» **WORK REQUIRED**: From the first entry to the last, transcribe everything exactly.

» **EXERCISE DATA**:

=== Section Start ===

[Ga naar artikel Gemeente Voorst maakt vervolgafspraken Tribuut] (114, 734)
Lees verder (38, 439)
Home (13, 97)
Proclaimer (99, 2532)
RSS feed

=== Section End ===

» **TASK RESPONSE**:
[Ga naar artikel Gemeente Voorst maakt vervolgafspraken Tribuut] (114, 734)
Lees verder (38, 439)
Home (13, 97)
Proclaimer (99, 2532)
RSS feed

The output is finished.